Yes, he had heard some of the criticisms. Every adult woman at Almack’s felt like it was appropriate to give advice to the debutantes, and much of it contradicted itself. “But what about the gentlemen?”
She snorted. “They were dim and smelled bad, but I preferred them to the ones who thought I would allow liberties just because I am—”
“Scottish.” He said the word with her. Truthfully, he hadn’t realized how much his own people despised the Sassenach until he began to hear it from the other side. What the English thought of the Scots was downright hideous, and no wonder their two people had trouble getting along.

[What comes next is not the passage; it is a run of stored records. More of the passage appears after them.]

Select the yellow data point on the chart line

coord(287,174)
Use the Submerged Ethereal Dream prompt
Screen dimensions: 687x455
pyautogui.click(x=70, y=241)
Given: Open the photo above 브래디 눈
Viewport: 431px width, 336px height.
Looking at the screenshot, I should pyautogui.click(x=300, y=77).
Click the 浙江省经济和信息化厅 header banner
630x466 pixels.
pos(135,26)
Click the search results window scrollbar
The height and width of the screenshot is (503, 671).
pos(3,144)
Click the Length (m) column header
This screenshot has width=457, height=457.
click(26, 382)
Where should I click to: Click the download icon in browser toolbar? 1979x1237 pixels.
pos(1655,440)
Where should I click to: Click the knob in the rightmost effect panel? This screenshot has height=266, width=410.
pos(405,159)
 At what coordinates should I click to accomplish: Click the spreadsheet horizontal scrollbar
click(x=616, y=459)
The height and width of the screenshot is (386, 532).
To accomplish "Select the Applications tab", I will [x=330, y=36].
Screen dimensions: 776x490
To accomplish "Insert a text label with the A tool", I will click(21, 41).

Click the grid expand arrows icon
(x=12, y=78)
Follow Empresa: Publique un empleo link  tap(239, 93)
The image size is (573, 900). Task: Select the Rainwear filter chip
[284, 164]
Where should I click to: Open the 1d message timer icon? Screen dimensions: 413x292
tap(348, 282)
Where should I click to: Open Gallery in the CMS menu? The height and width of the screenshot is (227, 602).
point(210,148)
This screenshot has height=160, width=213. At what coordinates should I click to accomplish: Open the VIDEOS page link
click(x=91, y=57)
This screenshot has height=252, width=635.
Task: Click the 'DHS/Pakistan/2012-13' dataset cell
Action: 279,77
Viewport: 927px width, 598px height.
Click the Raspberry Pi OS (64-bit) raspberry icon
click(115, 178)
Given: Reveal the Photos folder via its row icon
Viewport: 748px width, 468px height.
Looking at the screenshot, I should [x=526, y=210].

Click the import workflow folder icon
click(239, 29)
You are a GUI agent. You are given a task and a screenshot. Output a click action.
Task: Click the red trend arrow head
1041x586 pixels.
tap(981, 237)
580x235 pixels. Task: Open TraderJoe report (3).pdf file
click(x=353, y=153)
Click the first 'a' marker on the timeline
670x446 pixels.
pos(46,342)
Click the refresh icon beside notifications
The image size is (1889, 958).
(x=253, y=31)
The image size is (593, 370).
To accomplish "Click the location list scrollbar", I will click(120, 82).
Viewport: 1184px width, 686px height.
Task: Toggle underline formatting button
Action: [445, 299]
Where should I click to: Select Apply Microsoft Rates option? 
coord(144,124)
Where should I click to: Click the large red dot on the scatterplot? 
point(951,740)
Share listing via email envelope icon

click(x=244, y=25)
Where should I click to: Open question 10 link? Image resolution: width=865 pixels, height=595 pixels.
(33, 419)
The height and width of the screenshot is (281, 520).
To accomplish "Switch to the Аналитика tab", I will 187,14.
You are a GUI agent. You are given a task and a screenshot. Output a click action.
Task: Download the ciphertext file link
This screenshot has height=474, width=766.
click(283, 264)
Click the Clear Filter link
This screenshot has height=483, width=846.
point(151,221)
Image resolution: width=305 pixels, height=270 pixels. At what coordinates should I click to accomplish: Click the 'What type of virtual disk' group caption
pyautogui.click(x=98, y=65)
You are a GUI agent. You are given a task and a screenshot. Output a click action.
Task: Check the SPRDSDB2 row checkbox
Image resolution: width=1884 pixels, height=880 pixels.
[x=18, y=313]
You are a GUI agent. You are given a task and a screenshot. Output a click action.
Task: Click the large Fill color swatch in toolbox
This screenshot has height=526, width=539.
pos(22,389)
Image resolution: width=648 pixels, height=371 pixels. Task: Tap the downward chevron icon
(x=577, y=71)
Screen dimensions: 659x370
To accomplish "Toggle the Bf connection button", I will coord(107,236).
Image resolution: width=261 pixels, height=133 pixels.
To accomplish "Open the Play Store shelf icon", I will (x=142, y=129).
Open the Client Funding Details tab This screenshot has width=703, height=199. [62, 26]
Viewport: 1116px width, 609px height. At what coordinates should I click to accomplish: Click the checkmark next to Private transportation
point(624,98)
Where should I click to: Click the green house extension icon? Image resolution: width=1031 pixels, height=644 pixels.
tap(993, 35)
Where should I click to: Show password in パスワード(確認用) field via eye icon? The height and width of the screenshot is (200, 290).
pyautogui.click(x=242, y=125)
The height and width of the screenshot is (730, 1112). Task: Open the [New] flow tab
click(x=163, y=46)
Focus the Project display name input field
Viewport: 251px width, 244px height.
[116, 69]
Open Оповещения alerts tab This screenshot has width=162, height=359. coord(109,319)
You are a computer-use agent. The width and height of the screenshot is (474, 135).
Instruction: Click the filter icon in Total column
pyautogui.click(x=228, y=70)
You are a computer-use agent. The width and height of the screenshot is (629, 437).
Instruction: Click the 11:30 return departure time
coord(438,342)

Bitter history aside—and many could not set it aside—but when a girl believed Scotsmen bathed their babies in beet juice, then there was a breakdown in communication somewhere.
“Has anyone hurt you?” he asked quietly.
She shot him a wry look. “Ask instead if I hurt any of them.”
“I don’t care if you did. If you give me their names—”
“No,” she said firmly. “It’s no more than any woman receives here or in Scotland. I learned how to twist a man’s finger until it popped long before I grew old enough to understand why.”
“I would that they treat you with respect,” he snapped. “Everywhere in the world.”
She smiled in genuine pleasure. “I’ve never felt threatened around the Aberbeag.”
“If a man steps out of line, you tell me. Here or there, you tell me.” He frowned. “You must signal me somehow.”
She chuckled. “Am I to wave a flag at you? Would you see it over the heads of all your admirers?”
Probably not. He’d thought the feather in her hair that first night was odd. He’d never realized how tasteful it was until he saw the myriad types of feathers, ribbons, and extreme creations that adorned everyone else’s head. “Mairi,” he sighed, “I fear I cannot breathe sometimes for all the females around me.”
“It’s marriage season. Didn’t you expect it?”
“I did. But the experience of it…” He tried not to shudder.
“I was unprepared as well.”
“Is that why you scowl at everyone?” He took her arm and slowed her steps. “Mairi, tell me true. What is the matter? We have been a week at this nonsense and today was the first time I saw you smile.”
Her shoulder stiffened, and he released her. “Don’t be silly,” she said, her voice high and clearly false. “I smile all the time.” Then to prove it, she flashed a brilliant look at a gentleman walking down a contrary path from them.